"""

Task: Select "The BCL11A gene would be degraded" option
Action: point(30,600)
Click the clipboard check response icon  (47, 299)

"""
"""

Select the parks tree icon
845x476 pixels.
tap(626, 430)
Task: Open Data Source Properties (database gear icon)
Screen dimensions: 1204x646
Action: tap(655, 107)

"""
"""

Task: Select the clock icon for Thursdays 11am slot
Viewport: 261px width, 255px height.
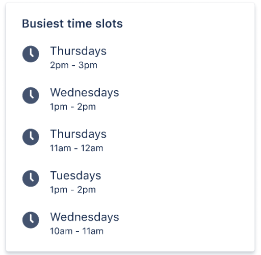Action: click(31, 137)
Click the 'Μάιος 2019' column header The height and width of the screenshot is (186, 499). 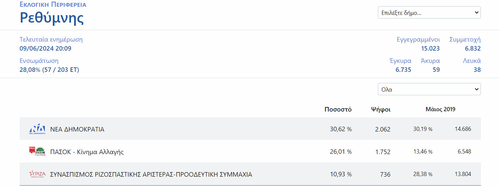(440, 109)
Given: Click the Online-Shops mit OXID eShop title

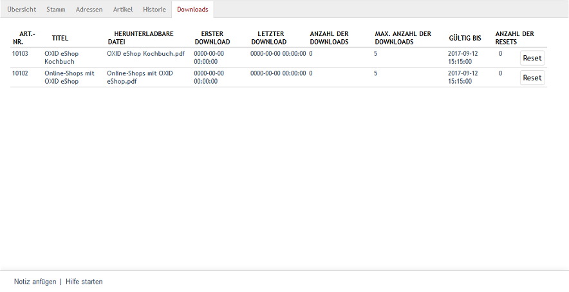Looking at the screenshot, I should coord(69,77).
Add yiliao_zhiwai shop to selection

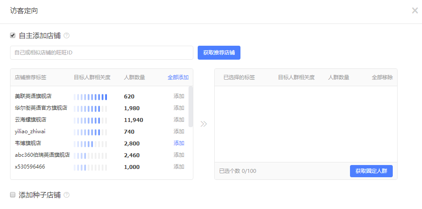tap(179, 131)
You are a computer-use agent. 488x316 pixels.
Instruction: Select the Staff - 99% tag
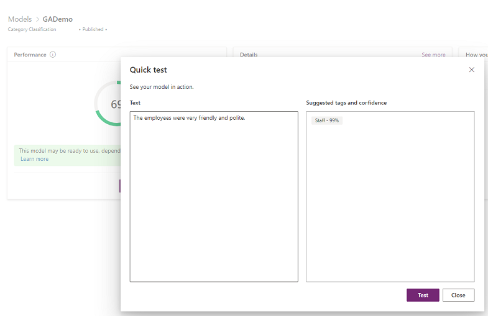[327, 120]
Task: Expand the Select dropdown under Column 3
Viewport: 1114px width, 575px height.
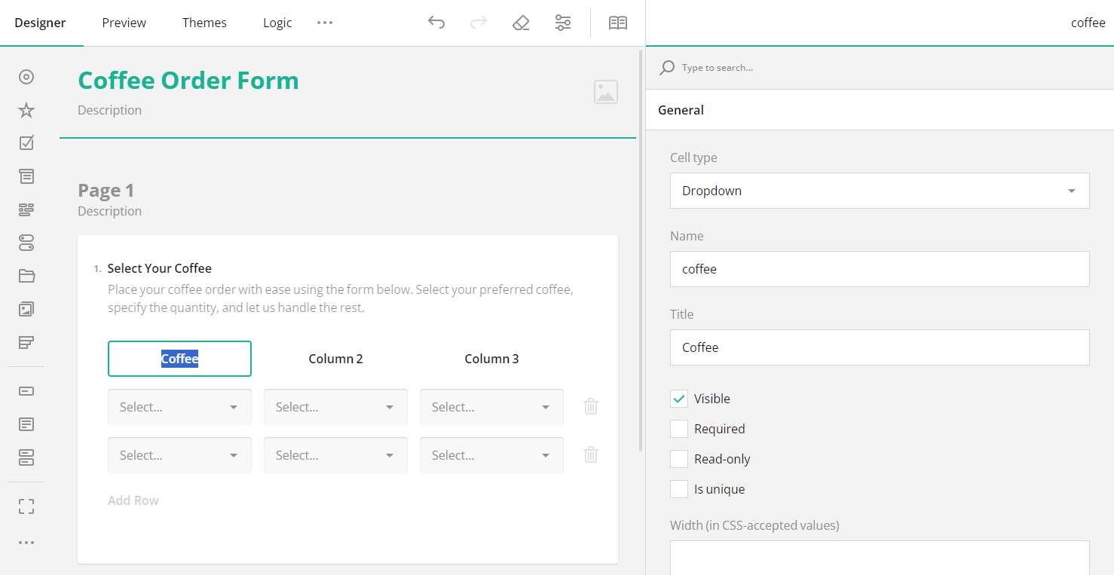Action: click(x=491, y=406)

"""

* **Exercise aim**: Where does the string "icon" occur in the data above? Copy every line that holds it.

* **Problem solution**:
Click the clipboard check response icon  (47, 299)
Select the parks tree icon
Task: Open Data Source Properties (database gear icon)
Task: Select the clock icon for Thursdays 11am slot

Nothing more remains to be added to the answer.